── Provided material ──
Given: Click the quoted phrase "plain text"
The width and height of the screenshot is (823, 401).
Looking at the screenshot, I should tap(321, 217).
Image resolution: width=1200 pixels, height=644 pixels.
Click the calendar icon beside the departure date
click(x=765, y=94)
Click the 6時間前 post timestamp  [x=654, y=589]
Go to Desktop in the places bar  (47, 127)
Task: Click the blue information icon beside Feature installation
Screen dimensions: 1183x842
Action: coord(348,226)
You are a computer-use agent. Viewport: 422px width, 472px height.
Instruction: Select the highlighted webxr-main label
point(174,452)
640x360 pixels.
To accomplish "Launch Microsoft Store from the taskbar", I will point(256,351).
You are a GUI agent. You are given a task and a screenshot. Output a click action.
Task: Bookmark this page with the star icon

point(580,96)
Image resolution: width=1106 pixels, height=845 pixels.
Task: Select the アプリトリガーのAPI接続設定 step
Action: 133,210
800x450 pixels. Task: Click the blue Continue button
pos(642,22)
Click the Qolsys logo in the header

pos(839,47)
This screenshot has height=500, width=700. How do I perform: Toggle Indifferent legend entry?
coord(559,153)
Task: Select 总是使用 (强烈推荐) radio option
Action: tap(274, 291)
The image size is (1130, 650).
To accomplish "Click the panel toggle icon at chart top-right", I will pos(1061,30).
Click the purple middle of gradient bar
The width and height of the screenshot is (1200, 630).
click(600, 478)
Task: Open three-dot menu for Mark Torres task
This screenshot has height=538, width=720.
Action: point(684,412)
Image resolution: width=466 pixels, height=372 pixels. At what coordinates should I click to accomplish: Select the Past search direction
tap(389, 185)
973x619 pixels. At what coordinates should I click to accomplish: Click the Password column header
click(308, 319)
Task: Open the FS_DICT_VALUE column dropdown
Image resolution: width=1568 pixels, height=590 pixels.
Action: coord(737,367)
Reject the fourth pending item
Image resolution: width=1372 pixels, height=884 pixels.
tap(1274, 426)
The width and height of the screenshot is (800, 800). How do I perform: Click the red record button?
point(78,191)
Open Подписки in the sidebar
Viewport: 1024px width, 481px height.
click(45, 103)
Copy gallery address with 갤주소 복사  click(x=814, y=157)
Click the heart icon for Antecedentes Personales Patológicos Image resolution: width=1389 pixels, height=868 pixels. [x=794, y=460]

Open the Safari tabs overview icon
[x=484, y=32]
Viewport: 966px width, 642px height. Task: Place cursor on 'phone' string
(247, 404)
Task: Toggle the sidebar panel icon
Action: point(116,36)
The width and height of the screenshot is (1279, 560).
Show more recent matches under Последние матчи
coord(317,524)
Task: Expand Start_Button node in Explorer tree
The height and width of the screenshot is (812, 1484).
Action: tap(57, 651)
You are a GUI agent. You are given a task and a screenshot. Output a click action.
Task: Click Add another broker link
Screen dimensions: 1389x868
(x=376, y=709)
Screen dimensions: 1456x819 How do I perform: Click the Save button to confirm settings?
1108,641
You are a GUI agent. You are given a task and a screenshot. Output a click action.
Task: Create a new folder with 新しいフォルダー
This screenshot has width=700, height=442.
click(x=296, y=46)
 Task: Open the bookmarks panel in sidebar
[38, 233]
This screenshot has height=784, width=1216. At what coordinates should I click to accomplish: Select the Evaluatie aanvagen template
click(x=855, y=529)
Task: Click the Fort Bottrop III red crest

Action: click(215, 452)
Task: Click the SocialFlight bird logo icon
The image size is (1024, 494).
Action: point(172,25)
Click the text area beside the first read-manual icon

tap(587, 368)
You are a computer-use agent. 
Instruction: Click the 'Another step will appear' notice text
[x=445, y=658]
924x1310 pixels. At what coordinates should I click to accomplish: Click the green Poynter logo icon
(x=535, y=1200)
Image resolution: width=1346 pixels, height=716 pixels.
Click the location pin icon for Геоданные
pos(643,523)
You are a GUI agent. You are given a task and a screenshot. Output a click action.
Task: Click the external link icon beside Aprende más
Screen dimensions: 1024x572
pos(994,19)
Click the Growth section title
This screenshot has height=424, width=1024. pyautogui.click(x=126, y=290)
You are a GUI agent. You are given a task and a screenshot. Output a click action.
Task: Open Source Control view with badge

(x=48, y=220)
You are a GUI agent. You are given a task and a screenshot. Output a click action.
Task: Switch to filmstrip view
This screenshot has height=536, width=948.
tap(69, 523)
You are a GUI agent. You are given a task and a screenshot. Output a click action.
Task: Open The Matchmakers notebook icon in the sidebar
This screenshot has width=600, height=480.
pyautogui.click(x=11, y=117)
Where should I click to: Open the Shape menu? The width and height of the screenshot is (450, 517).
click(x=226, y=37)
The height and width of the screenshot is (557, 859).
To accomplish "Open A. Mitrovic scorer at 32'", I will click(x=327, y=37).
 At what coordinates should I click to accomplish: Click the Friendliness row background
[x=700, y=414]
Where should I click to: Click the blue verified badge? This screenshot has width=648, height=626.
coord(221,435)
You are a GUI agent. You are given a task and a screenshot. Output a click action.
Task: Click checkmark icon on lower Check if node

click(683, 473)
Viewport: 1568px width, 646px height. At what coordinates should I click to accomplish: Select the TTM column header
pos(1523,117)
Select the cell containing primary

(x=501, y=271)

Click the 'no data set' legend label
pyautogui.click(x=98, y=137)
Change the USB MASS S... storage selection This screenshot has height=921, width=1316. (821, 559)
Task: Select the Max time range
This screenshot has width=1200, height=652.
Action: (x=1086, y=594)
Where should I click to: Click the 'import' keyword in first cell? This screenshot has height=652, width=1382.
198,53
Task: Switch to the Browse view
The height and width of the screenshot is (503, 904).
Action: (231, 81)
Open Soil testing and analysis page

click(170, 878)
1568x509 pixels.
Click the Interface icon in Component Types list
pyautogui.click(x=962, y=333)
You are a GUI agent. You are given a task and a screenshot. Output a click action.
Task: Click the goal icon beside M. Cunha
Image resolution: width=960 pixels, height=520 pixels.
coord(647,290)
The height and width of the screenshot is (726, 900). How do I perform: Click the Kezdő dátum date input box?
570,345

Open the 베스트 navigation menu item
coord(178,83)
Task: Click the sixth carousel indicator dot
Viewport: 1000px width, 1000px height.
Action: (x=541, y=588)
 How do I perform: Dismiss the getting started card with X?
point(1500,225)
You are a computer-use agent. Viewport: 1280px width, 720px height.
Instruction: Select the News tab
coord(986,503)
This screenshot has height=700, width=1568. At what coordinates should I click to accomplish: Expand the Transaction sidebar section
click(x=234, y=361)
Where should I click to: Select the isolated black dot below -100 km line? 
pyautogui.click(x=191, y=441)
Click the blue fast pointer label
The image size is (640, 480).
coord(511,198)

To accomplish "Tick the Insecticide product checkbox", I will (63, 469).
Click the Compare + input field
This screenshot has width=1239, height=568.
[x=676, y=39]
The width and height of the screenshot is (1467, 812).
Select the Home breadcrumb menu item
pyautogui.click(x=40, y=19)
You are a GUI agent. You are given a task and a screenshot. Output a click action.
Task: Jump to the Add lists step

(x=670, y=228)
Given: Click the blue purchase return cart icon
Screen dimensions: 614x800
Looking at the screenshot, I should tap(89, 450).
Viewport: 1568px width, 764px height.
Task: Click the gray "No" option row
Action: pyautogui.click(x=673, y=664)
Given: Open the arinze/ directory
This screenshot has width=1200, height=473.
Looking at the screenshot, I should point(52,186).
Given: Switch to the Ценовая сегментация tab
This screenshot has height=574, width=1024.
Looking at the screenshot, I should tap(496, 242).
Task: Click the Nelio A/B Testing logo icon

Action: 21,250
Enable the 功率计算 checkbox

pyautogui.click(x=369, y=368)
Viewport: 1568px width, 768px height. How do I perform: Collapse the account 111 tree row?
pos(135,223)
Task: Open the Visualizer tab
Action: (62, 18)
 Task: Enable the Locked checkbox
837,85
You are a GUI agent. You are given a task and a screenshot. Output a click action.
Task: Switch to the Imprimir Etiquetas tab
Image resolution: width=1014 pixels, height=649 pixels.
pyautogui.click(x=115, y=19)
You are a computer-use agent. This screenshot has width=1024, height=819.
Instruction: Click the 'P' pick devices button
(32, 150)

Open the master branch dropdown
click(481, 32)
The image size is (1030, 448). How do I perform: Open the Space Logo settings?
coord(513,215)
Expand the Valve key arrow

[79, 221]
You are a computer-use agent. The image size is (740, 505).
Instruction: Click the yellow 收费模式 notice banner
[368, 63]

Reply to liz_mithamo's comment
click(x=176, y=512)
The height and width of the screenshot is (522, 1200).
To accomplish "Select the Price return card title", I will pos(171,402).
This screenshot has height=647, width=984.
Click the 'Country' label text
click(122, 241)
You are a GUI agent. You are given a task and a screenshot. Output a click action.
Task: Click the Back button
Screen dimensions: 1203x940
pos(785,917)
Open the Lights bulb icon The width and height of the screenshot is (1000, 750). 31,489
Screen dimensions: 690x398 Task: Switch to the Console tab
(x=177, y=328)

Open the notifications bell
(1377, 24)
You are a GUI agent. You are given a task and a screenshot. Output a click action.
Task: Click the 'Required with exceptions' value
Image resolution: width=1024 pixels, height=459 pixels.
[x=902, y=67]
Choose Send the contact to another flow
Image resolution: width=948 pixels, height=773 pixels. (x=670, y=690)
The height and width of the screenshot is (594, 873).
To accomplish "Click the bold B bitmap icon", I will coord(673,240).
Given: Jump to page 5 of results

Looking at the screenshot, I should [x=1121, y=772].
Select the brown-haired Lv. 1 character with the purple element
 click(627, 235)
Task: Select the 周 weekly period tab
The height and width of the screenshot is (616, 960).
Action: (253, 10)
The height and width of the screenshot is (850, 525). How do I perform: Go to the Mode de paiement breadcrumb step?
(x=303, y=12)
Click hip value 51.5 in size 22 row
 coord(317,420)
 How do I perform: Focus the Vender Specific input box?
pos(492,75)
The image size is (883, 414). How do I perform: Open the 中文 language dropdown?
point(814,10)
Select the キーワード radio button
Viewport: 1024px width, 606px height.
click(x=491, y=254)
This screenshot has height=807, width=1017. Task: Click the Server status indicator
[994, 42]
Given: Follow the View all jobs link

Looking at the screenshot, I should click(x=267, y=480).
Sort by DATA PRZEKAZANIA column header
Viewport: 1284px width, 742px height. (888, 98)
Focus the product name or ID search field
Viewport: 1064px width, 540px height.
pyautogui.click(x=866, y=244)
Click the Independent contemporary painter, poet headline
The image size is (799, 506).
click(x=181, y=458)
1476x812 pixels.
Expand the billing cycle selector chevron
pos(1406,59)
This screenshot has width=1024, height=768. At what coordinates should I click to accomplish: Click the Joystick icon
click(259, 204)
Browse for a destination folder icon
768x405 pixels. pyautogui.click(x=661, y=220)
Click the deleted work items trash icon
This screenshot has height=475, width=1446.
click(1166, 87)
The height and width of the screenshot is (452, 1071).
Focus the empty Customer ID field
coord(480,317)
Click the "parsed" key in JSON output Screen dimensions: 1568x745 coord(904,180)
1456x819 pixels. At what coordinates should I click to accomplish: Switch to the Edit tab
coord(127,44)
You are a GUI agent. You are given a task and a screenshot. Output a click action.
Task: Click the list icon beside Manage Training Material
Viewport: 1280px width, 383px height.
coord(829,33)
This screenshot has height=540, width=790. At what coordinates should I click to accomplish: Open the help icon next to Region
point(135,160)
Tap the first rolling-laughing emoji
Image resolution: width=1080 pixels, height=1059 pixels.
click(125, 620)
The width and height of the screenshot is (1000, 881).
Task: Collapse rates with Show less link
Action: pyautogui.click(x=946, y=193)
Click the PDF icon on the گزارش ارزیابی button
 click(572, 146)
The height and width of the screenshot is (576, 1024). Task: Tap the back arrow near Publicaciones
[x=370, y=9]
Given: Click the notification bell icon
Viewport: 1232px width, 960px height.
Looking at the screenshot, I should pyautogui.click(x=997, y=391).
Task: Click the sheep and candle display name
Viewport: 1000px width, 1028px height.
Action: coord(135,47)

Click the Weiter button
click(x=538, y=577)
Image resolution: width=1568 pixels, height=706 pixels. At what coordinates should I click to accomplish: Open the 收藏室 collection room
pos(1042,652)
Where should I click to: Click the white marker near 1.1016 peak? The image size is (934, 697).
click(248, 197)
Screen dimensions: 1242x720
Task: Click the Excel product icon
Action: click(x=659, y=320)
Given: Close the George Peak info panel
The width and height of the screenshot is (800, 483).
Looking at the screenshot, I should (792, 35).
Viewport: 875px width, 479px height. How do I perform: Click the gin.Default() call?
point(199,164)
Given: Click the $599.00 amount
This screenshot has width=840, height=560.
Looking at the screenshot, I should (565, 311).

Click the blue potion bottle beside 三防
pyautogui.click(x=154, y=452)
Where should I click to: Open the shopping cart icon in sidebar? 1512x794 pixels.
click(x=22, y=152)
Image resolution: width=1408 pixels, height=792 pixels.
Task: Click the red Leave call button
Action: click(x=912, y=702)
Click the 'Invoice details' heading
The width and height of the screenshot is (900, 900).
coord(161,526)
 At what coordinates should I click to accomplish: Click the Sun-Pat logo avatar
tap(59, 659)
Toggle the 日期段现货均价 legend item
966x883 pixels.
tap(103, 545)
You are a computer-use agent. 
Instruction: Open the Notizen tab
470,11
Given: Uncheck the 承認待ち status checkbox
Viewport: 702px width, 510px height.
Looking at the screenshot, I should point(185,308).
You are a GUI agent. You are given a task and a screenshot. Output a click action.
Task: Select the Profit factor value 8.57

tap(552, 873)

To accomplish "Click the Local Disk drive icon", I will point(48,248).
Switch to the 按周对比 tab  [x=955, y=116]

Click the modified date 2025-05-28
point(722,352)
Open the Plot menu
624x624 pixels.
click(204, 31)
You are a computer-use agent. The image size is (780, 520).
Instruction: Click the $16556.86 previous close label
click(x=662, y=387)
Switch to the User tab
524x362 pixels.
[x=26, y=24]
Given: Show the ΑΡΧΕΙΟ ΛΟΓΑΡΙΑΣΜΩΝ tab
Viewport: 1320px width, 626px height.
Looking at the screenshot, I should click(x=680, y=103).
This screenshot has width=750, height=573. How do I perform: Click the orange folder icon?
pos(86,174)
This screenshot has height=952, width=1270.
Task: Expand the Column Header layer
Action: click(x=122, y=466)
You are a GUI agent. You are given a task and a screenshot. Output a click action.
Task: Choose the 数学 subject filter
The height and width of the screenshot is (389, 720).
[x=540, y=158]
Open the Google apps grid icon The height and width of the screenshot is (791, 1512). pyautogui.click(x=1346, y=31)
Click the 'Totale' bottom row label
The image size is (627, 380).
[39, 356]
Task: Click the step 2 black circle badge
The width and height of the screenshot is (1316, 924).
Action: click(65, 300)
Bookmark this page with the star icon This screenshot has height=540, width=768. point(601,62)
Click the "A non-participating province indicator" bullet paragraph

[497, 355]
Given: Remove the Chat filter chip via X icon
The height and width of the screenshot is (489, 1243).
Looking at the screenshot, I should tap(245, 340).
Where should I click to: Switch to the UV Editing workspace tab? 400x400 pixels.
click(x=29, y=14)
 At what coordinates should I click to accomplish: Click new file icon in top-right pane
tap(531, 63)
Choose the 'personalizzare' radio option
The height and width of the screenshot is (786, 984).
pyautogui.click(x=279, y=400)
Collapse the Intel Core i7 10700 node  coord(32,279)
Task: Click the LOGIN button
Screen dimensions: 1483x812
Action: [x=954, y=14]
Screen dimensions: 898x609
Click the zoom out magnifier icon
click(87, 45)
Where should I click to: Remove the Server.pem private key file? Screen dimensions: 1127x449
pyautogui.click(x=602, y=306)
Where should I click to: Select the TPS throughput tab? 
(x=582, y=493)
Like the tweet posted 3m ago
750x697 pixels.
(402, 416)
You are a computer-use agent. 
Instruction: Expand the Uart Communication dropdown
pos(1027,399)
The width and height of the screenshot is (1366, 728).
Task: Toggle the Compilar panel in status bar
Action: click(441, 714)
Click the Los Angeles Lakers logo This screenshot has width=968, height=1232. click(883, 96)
───
**Task:** Please state only the number of lines above that hold the string "computer".

**Solution to this exercise:** 8